_To do:_
Set down all of the data exactly as it appears.

_Input:_
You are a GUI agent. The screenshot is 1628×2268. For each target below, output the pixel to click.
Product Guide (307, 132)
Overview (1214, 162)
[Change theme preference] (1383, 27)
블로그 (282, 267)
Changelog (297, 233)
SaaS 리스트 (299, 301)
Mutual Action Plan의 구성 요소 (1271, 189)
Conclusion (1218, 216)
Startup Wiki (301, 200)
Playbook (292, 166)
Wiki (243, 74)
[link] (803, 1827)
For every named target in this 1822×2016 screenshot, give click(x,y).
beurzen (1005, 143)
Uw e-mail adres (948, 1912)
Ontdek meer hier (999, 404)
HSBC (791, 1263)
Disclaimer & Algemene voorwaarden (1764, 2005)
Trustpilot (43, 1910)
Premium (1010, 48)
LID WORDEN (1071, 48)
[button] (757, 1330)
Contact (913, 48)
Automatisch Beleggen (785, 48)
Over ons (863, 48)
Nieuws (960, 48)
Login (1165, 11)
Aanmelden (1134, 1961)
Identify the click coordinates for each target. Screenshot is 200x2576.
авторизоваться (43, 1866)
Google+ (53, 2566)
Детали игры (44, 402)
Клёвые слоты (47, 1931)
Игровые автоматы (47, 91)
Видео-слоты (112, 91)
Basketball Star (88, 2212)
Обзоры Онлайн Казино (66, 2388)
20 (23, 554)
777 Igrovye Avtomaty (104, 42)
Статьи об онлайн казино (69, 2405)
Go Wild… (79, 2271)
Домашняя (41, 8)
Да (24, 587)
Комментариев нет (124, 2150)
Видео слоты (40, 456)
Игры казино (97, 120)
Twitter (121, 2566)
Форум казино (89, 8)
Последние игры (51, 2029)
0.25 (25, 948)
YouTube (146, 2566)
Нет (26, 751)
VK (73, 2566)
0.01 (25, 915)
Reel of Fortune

_Task result:_
You are a GUI agent. The screenshot is 1628×2268. For each target below, output the pixel to click.
Product Guide (307, 132)
Overview (1214, 162)
[Change theme preference] (1383, 27)
블로그 (282, 267)
Changelog (297, 233)
SaaS 리스트 (299, 301)
Mutual Action Plan의 구성 요소 (1271, 189)
Conclusion (1218, 216)
Startup Wiki (301, 200)
Playbook (292, 166)
Wiki (243, 74)
[link] (803, 1827)
For every named target in this 1822×2016 screenshot, give click(x,y).
beurzen (1005, 143)
Uw e-mail adres (948, 1912)
Ontdek meer hier (999, 404)
HSBC (791, 1263)
Disclaimer & Algemene voorwaarden (1764, 2005)
Trustpilot (43, 1910)
Premium (1010, 48)
LID WORDEN (1071, 48)
[button] (757, 1330)
Contact (913, 48)
Automatisch Beleggen (785, 48)
Over ons (863, 48)
Nieuws (960, 48)
Login (1165, 11)
Aanmelden (1134, 1961)
Identify the click coordinates for each target. Screenshot is 200x2576.
авторизоваться (43, 1866)
Google+ (53, 2566)
Детали игры (44, 402)
Клёвые слоты (47, 1931)
Игровые автоматы (47, 91)
Видео-слоты (112, 91)
Basketball Star (88, 2212)
Обзоры Онлайн Казино (66, 2388)
20 (23, 554)
777 Igrovye Avtomaty (104, 42)
Статьи об онлайн казино (69, 2405)
Go Wild… (79, 2271)
Домашняя (41, 8)
Да (24, 587)
Комментариев нет (124, 2150)
Видео слоты (40, 456)
Игры казино (97, 120)
Twitter (121, 2566)
Форум казино (89, 8)
Последние игры (51, 2029)
0.25 (25, 948)
YouTube (146, 2566)
Нет (26, 751)
VK (73, 2566)
0.01 (25, 915)
Reel of Fortune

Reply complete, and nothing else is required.